Do you – can you – believe that you can successfully maintain your weight loss – forever? In other words, do you have a sense of self-efficacy when it comes to keeping off the weight you worked so hard to lose?

Our level of self-efficacy is the belief that we have what it takes to get things done. If you have high self-efficacy, you likely possess self-confidence in your ability to perform a wide variety of tasks. If you have low self-efficacy, you may have a hard time believing you can do anything and may not even make the effort to try. When we have a high level of self-efficacy, we’re able to believe that if we work hard on something then we’ll be able to achieve our goals. This belief helps us continue to take on challenges and persist despite any obstacles along the way.

Self-efficacy is believing in our own ability to learn new skills and succeed, whereas self-confidence is believing that we can accomplish a particular goal or task with regards to which we feel a sense of competence.

So for our purposes here, having a sense of self-efficacy is having the belief that you can learn what you need to learn to accomplish the goal of maintaining your hard-earned weight loss for life. It’s about believing that if you work hard on this, then you will succeed. This belief helps us continue to do the work required for maintenance and persist despite any obstacles along the way. Having a sense of self-efficacy is really important, because if you believe that you’ll be successful you’re much more likely to take action.

Our expectations – what we expect or predict will happen – influence how we will behave in any given situation – so what we expect, believe or predict can have a huge influence on how things turn out for us.  Our expectations, because they influence our behavior, will also influence how other people end up reacting to us.

Let’s say, for example, that I’m going to a party where I don’t know many people. If I believe I’m not good at making a good first impression, or if I worry that no-one will want to speak to me, I will probably spend my time at the party acting awkward, anxious, and standoffish. In turn, people are likely to interact with me with less enthusiasm, or they may ignore me, which only reinforces my belief that I’m not good at talking to people I don’t know.

If, on the other hand, I enter the party believing that I’m good at meeting new people and if I have an expectation that I could make some new friends, I’m likely to behave in a confident, outgoing and engaging manner, and less likely to take anyone else’s unfriendliness personally. As a result, people will probably respond well to me and I may indeed make some new friends.

So if I build a sense of self-efficacy for weight loss maintenance, and as a result I believe that I can succeed with it, then I’m going to act in ways that support that belief. For example, I will make healthy food choices, I’ll exercise regularly, and so on.
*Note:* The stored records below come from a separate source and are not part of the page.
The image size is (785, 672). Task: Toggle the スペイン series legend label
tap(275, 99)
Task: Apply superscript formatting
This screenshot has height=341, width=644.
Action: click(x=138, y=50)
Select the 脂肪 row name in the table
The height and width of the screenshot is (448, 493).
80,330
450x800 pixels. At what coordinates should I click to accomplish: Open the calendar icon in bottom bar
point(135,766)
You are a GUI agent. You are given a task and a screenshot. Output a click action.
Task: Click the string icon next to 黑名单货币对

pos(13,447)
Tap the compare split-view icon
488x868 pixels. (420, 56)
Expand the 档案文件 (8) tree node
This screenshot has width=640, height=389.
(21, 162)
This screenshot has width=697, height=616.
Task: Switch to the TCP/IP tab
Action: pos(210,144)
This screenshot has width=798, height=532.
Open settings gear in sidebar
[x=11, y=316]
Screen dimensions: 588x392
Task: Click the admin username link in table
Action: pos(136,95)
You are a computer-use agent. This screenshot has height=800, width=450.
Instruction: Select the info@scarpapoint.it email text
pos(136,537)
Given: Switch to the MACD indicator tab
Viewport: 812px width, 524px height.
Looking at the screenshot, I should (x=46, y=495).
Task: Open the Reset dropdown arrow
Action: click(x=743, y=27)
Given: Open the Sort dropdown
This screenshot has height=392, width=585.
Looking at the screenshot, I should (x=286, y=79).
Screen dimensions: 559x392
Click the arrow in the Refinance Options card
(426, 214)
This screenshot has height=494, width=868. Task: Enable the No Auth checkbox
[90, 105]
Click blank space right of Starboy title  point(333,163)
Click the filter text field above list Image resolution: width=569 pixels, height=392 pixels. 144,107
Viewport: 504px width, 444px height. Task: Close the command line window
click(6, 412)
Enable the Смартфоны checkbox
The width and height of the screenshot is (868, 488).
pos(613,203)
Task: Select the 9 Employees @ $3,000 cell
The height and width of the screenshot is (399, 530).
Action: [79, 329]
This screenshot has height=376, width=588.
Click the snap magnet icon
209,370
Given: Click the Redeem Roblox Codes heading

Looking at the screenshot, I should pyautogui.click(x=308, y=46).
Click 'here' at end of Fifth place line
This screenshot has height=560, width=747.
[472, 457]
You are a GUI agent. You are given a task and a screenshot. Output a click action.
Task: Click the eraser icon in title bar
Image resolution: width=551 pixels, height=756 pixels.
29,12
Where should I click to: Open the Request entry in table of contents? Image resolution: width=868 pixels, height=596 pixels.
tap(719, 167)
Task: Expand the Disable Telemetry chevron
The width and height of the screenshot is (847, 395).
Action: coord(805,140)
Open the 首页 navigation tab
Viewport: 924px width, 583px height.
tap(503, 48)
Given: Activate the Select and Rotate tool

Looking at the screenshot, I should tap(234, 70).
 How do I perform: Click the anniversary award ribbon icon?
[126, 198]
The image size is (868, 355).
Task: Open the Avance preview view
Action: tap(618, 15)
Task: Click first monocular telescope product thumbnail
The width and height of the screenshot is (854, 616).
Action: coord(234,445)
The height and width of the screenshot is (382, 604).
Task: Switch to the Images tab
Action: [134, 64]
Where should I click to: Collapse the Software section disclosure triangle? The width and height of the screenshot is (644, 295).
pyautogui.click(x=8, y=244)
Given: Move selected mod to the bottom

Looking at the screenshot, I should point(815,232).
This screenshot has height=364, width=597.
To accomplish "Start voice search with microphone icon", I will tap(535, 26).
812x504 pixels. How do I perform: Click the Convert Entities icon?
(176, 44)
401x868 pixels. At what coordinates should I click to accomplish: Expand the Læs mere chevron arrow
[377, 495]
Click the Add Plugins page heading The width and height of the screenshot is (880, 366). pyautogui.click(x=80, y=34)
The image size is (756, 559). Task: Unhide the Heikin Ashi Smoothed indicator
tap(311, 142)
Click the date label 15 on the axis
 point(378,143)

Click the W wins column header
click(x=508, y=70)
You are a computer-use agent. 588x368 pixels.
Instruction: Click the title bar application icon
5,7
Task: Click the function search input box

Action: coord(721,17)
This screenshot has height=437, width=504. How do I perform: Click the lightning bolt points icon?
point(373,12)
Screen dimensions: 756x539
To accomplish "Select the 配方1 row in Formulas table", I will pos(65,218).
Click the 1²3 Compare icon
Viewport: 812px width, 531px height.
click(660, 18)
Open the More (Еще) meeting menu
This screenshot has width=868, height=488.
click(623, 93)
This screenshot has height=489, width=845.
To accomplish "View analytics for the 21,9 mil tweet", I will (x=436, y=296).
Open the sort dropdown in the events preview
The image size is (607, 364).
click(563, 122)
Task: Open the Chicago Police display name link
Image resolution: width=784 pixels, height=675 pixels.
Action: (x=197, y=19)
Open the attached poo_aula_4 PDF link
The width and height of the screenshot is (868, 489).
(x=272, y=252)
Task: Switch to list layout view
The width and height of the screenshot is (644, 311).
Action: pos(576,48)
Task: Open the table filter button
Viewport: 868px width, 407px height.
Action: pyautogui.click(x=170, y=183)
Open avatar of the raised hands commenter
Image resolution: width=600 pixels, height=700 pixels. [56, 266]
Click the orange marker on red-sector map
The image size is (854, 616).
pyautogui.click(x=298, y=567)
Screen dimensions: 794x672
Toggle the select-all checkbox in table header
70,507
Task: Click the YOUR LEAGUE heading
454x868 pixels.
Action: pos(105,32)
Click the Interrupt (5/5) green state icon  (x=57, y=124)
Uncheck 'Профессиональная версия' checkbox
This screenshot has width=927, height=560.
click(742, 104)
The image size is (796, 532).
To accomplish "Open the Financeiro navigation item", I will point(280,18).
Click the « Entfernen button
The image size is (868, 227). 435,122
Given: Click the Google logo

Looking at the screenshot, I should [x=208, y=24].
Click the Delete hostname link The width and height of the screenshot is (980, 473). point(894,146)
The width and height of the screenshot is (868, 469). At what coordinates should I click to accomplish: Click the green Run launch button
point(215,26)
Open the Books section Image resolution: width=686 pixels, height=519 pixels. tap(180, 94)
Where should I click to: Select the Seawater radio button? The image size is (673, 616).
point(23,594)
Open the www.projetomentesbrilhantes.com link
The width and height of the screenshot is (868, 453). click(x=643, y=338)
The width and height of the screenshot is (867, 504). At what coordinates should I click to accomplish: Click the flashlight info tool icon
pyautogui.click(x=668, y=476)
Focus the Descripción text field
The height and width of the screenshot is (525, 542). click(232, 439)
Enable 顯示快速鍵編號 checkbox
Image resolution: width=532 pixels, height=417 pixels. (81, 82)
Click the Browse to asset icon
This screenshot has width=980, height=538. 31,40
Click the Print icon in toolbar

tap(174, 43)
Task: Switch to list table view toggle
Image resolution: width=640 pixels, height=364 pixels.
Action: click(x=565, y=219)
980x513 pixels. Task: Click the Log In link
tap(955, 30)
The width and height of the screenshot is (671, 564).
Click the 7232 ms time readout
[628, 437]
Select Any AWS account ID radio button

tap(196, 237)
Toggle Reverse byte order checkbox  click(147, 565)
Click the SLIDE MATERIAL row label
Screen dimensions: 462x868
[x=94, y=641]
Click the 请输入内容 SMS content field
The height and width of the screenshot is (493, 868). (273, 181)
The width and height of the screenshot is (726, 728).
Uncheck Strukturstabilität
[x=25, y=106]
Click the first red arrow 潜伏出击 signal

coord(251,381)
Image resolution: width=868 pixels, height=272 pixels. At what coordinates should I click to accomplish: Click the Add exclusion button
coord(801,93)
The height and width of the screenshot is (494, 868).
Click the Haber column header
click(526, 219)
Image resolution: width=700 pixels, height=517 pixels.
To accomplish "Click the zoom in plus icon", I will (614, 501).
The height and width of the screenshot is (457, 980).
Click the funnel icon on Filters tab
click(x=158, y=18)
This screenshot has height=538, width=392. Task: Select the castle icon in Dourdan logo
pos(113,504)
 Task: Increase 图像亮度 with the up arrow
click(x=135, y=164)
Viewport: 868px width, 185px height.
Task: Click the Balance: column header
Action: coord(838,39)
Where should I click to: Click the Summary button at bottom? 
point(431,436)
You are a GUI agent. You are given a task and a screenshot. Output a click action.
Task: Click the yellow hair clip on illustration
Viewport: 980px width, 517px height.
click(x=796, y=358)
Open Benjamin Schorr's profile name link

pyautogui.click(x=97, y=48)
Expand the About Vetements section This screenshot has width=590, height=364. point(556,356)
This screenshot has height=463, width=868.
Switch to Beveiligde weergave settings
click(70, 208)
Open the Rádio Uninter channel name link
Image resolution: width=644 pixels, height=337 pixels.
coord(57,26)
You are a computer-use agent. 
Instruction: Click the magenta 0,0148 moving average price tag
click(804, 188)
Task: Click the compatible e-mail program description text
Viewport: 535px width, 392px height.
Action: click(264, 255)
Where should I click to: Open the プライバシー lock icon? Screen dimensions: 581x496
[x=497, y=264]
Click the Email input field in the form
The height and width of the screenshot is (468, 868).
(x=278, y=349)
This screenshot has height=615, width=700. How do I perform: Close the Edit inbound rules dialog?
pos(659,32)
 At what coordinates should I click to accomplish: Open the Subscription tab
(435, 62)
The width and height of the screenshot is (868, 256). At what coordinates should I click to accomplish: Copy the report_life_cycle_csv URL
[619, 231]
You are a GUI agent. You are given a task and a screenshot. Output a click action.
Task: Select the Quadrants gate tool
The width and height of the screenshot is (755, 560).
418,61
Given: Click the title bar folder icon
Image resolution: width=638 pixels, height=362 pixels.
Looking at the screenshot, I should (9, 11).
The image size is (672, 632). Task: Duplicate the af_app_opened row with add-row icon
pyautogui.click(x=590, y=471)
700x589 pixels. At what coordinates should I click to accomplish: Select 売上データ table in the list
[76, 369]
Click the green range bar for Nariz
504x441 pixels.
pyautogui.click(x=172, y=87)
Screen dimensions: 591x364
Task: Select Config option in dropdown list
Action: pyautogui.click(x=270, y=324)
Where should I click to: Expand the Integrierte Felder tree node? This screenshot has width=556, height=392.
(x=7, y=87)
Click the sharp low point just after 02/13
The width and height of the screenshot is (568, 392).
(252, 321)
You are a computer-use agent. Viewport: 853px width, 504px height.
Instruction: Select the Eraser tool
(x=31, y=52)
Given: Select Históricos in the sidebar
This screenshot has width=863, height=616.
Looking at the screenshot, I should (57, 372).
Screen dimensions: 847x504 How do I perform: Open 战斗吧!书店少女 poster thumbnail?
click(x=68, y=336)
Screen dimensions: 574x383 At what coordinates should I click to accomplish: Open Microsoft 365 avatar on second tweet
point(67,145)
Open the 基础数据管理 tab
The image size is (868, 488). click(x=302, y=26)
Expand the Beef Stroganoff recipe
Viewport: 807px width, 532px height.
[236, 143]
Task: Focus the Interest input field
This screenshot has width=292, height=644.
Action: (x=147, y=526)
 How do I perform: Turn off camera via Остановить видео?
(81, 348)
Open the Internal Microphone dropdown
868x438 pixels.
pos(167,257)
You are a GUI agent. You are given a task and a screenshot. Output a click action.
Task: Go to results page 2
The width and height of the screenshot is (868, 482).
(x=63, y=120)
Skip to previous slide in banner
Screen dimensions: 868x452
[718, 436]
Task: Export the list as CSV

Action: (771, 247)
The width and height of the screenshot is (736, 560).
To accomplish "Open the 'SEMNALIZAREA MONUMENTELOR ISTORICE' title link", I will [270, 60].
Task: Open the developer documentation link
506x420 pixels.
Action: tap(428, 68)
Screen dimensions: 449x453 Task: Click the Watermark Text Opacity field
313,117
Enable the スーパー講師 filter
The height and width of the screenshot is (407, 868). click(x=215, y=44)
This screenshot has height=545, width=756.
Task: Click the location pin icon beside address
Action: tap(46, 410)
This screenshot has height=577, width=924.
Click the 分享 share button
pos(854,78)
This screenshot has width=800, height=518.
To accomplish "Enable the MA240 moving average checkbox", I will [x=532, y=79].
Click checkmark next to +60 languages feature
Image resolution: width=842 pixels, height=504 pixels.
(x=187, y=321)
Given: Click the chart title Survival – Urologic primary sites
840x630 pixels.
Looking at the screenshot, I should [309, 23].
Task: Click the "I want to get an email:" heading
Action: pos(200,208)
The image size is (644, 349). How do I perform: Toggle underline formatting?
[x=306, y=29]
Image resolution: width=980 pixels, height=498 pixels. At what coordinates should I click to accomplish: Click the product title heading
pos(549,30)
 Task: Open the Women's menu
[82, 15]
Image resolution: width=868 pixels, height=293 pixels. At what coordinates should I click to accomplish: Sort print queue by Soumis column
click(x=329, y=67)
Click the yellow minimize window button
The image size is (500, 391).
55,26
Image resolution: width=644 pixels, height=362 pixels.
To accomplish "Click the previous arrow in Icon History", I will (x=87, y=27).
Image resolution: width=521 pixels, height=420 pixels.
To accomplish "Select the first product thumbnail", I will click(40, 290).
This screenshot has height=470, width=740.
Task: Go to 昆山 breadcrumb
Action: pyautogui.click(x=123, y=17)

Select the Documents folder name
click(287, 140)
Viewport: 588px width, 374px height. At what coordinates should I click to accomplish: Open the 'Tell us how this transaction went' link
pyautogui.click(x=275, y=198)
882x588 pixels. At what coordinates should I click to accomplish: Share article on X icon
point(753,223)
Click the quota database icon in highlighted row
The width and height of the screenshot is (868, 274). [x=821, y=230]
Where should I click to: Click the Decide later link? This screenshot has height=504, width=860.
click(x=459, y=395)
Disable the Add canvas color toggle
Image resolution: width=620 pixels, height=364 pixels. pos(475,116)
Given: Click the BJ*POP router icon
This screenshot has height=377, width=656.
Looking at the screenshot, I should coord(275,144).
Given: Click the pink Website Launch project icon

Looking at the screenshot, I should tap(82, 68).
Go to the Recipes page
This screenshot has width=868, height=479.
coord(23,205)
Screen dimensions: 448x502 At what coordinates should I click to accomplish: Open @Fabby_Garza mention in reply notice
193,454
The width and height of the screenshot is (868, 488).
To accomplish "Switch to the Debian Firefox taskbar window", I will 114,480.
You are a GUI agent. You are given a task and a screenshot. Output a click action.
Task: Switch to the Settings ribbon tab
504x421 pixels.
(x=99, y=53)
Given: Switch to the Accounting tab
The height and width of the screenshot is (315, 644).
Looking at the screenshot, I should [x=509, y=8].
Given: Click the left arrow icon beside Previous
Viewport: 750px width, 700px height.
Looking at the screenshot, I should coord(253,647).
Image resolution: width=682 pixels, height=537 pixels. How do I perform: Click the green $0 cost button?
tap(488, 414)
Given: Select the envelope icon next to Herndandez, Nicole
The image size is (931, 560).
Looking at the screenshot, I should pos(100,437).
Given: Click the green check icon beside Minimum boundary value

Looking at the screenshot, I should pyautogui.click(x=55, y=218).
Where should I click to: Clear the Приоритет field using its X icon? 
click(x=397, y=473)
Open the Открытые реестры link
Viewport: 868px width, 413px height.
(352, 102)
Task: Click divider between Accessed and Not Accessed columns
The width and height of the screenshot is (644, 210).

If I lack any sense of self-efficacy and I believe that I can’t maintain a healthy weight for the long haul, I’m going to act in ways that support that belief – I will give up on any attempt at healthy eating and exercise as soon as I face any obstacles or challenges. For example, if I notice that my weight’s gone up a few pounds, rather than take immediate action to reverse this I might just throw in the towel.

We can improve our sense of self-efficacy by reviewing everything in our lives that we’ve already learned and accomplished. Why should you believe that you can accomplish this goal? Because, I’ll bet, you have what it takes to succeed!

Use the following exercises to remind yourself of your accomplishments, strengths, and character qualities, and everything you’ve learned and achieved in your life so far.

  1. Who you are

How my character qualities and strengths will enable me to reach the goal of maintaining my hard-earned weight loss for life:

Example:

I’m a very persistent person when something is important to me. This quality has helped me accomplish many other goals. I can apply my persistence to this goal too.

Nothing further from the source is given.